[ Murdoch University logo and link to homepage ]
School of Chemical and Mathematical Sciences

Q-Q plots

A Q-Q plot is used to check whether or not your sample could have come from some specific target population. The target population can be any shape you like. Usually it is Normal, in which case the plot is more properly called a Normal Q-Q plot, although it seldom is. The most common usage is as a diagnostic tool in analysis of variance or regression, where the theory relies heavily on the assumption of Normality, even though the practice may not. Checking for gross departures from Normality is always a good idea, lest you make a complete ass of yourself in your reported conclusions.

The first Q stands for the quantiles of your sample; not just any quantiles, but the ones which coincide with the sample members themselves. So if you have 9 data points, for example, calculate the 0.1, 0.2,...,0.9 quantiles. (Assuming you are using the SPSS style of quantile calculation and there are no two sample values the same.) The second Q stands for the same quantiles of the population you are using as a yardstick. So, in the example, calculate the 0.1,0.2,...,0.9 quantiles of your target population. This task will entail some inverse probability calculations involving the theoretical target population, and is best left to a computer. If you plot the target population quantiles (y) against the respective sample quantiles (x), you have constructed a Q-Q plot. If your sample is indeed from the population you suspect, the sample quantiles will lie close to where they might be expected and the points on the plot will straggle about the line y = x.

In order to calculate the theoretical quantiles, the target population must be specified exactly, which means, in the case of a Normal target, that the population mean and standard deviation must be known. In practice, of course, this is never the case, and so sample estimates are used. So, the target or benchmark Normal population always has the same mean and standard deviation as your sample. In discussing departures from Normality it is well to keep this in mind. A population is skew relative to a Normal population with the same mean and standard deviation. Similarly, populations are heavy tailed relative to a Normal population with the same mean and standard deviation.


The One True Path

Normal Q-Q Plots of Samples from Normal Populations

A sufficiently trained statistician can read the vagaries of a Q-Q plot like a sharman can read a chicken's entrails, with a similar recourse to scientific principles. Interpreting Q-Q plots is more a visceral than an intellectual exercise. The uninitiated are often mystified by the process. Experience is the key here.

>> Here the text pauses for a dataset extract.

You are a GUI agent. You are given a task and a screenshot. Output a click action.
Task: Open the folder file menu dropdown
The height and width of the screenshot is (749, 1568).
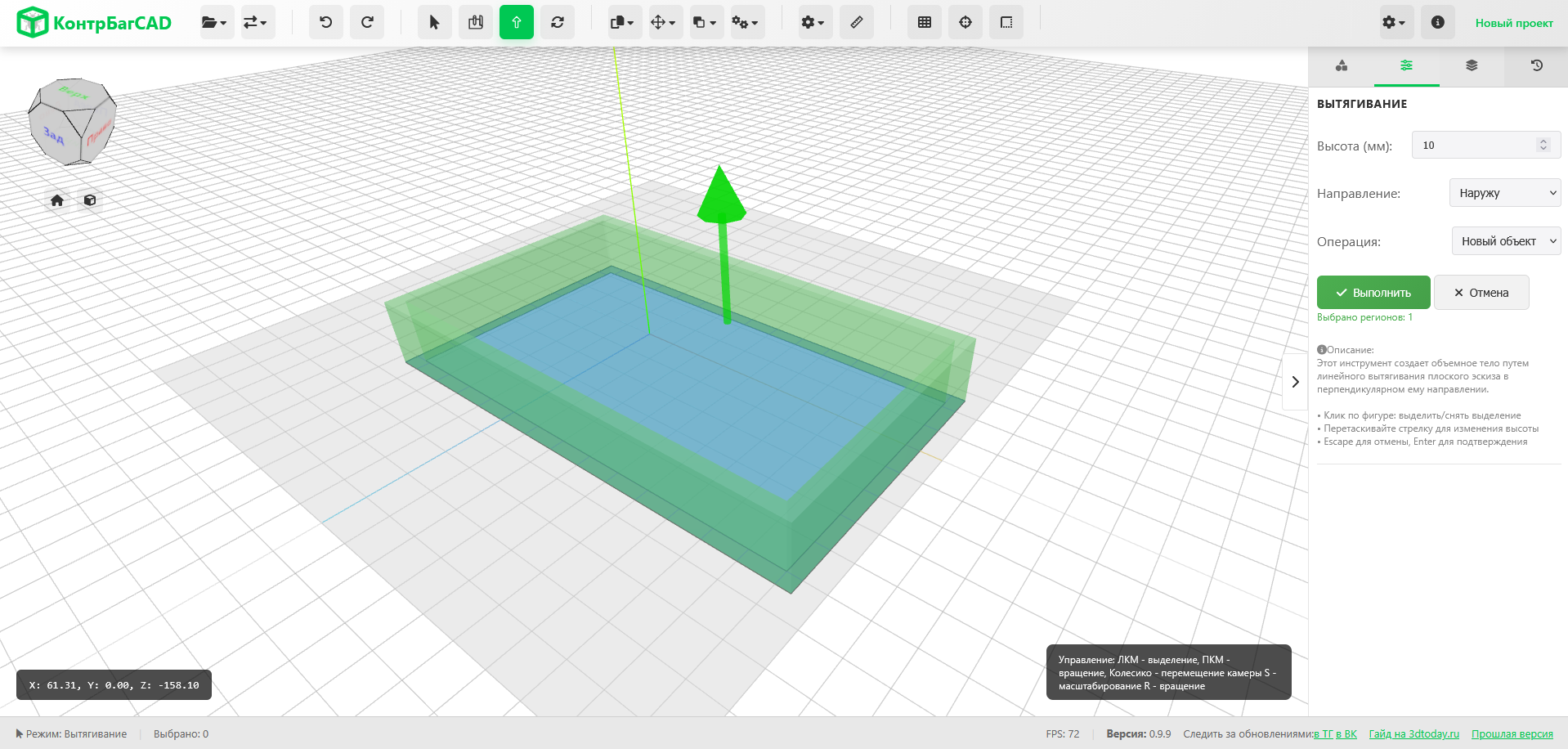point(215,22)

The first step is to examine Normal Q-Q plots of samples known to be from Normal populations, to get some idea of how much straggling about the line is acceptable.

Show me more Normal Q-Q plots from Normal populations
  Normal Q-Q plot

The points straggle about the line y=x

Normal Q-Q plot of a sample of 20 observations from a Normal population with mean 10 and standard deviation 3

 


Departures from the One True Path and the Implications Thereof

Normal Q-Q Plots of Samples from Skew Populations

Specific departures from Normality in the population being sampled manifest themselves as specific departures from the straight and narrow in the Q-Q plot. If the population being sampled is actually skewed to the right, i.e. has a long right hand tail, and thus short left tail, then the sample quantiles close to 1 will lie to the right of where Normality would place them, and similarly for the sample quantiles close to 0. For quantiles closer to 0.5, the Normal quantiles will exceed those of the sample. (Why?) The result is a Q-Q plot which resembles the left hand top of an arch, starting below the target line (or to the right if you prefer), arching across it and then back to finish below (or to the right of) the line again. If the sampled population is skewed to the left, the arch is reflected about y = x, starting above it, crossing below and then back to finish above.

Show me more Normal Q-Q plots from skew populations
  Normal Q-Q plot

The points arch up and over the line y=x

Normal Q-Q plot of a sample of 20 observations from a lognormal population with mean 10 and standard deviation 3. This population is skewed to the right (i.e. it has a long right hand tail).

 


Normal Q-Q Plots of Samples from Heavy Tailed (Leptokurtic) Populations

Heavy tailed populations are symmetric, with more members at greater remove from the population mean than in a Normal population with the same standard deviation. To compensate for the extreme members of the population, there must also be higher concentration around the population mean than in a Normal population with the same standard deviation. (To simply weight the tails would increase the standard deviation.) That is, heavy tailed populations also have higher, narrower peaks than the benchmark Normal population. Hence the term leptokurtic - narrow arched. (Remember the benchmark Normal population has the same mean and standard deviation as your population.) Consequently, the sample quantiles might be expected to start ahead of their Normal counterparts, but be soon overtaken by them. Symmetry would place both sample and target median back together again. The situation would be reversed as you move from the median into the right hand tail, with the sample quantiles in front of the targets to begin with, but eventually being overtaken by them. (A picture, please.) The result is a Q-Q plot which resembles a stretched S, starting to the left of the target line, and ending to the right of it, having crossed it three times in between.

Show me more Normal Q-Q plots from heavy tailed populations
Normal Q-Q plot

The points snake over the line y=x

Normal Q-Q plot of a sample of 20 observations from a heavy tailed population with mean 10 and standard deviation 3.